Он стоит и молчит, и глядит на нее горящими угольями: но Катя перемогла себя: во мгновение ока пережила она бурную его жизнь; внутренним оком его она провидела паденье; но она провидела и кару, нависшую над ним: ей показалось, что его голова излучает невидимое, мозг сжигающее, пламя; но она не знала, что адское это пламя – его завтрашний день. Она пережила все и все простила.
– Принимаю тебя всяким…
Он опустился на колени в сырую траву, в крапиву, а она горестно поцеловала его в его пламенный лоб.
Вот уже поднялся с земли, опоясанный силой ее любви для будущей битвы.
Безобразники
Палашка, барынина прачка, на прудике полоскала белье: она была мягкая, белая, полная, розовощекая; желтенькие на щечках ее цвели веснушки, а белые полные ножки наполовину в воде были подоткнуты до белых ее колен; растрепались волосики.
Когда глянуло солнце, так и забегали по ней его солнечные зайчики: забегали и по голым рукам, и по голым ногам, и по розовой юбке; а в тонких, тонких ветвях, вся в лучах, вся в цветах она была – просто прелесть какая! Так и забегал вокруг генерал Чижиков: «Ишь, старый», – подумала Палашка и усмехнулась.
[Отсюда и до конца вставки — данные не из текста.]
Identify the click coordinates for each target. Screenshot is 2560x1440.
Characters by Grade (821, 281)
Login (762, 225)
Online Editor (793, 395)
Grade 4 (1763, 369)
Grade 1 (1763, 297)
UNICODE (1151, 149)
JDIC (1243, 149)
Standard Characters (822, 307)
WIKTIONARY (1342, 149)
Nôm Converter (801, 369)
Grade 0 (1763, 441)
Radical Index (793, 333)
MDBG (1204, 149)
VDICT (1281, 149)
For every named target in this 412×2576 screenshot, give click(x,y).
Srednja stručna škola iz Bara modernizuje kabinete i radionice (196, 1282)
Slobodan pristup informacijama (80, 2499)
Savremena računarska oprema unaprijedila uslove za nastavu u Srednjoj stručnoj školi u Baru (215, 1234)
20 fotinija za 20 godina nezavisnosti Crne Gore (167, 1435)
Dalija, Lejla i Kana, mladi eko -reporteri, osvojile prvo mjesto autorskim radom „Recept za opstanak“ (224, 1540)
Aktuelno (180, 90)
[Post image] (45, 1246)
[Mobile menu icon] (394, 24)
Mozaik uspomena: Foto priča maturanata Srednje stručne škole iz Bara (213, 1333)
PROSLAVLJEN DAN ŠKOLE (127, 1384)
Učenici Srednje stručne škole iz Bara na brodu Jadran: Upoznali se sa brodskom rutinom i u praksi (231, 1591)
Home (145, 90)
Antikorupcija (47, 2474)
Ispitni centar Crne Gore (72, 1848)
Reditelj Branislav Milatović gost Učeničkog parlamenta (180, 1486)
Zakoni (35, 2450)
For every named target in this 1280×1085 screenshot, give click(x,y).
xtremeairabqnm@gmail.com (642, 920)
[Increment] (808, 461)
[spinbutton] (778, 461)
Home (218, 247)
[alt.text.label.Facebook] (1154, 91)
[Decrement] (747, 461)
Генерал Чижиков не удержался: из цветов, из ветвей он напал на нее: «Гозанчик, гозанчик, поцелуй меня!» – и, сделав из рук рожки, граф Гуди-Гудай-Затрубинский белую пощекотал Палашкину грудь, и полез руками за рубашку; запыхтели они и забились, пока вырвавшаяся Палашка, огрызаясь, не хлестанула его по лицу мокрым бельем: «Ишь ты, пристал – вот ужо пожалуюсь барыне!»
Но генерал Чижиков, обтираясь платком, ей послал поцелуй: «Мягкая какая… Везешки не хочешь?»
Тут налетел он на Чухолку, которому надоело сидеть во флигельке; увидев испанскую луковицу, торчавшую из его кармана, генерал Чижиков тотчас же забыл неприятный для себя инцидент. – А, что? У вас ук, испанский ук? Какая пгей-есть! Э, да не бомба ли это?… Давайте-ка укови-цу! – и он выхватил луковицу из кармана казанского студента…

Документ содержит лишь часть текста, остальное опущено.